RU2649826C2 - Method of the spinal channel endoscopic decompression and minor-invasive transpedicular stabilization in the thoracolumbar spine explosive fractures - Google Patents

Abstract

FIELD: medicine.

SUBSTANCE: invention relates to traumatology, neurosurgery, vertebrology and can be used for the spinal canal endoscopic decompression and minimally invasive transpedicular stabilization in the thoracolumbar spine explosive fractures. Performing the mid-paraspinal mini-access with length of 37-42 mm and two punctures. Through the punctures, forming the channels for the transpedicular screws rostral (upper) pair transcutaneous installation at an angle of 0 to 10 degrees of their insertion into the above located vertebra body. Caudal (lower) pair of transpedicular screws in the sagittal plane is installed openly into the below located vertebra body. Installing longitudinal bars in the heads of transpedicular screws.

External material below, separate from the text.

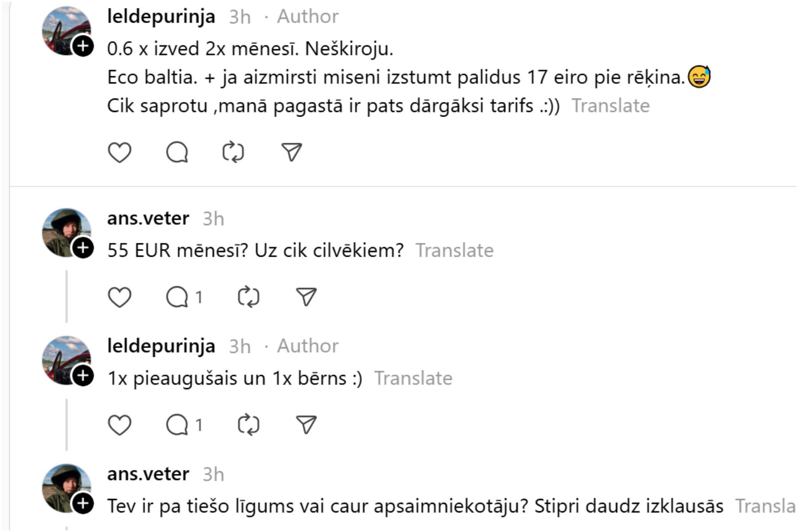This screenshot has height=532, width=798.
Task: Translate the '1x pieaugušais un 1x bērns' reply
Action: pyautogui.click(x=413, y=378)

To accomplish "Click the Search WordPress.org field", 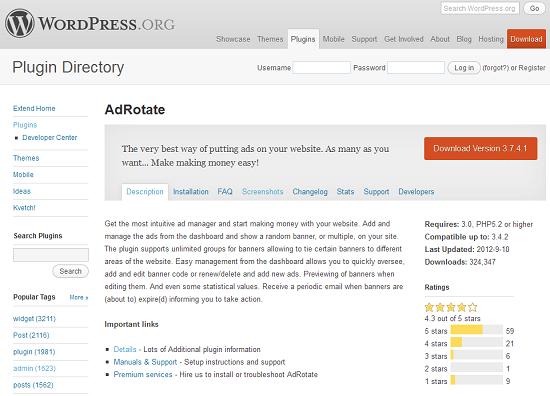I will pos(480,8).
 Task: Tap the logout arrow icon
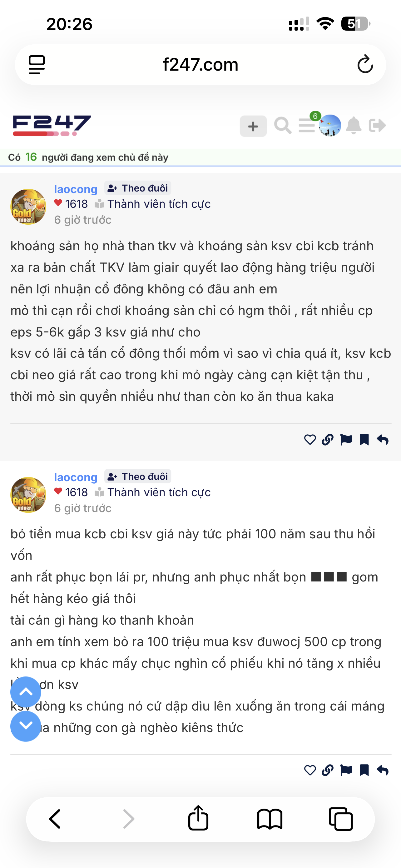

EFFECT: method allows to reduce the back muscular tissues trauma, reduce blood loss, reduce the radiation load on the patient and medical personnel.

1 cl, 18 dwg

Description

The scope of the invention

The invention relates to medicine, namely to traumatology, neurosurgery, vertebrology, and can be used for minimally invasive surgical treatment of explosive, including complicated fractures of the thoracolumbar spine.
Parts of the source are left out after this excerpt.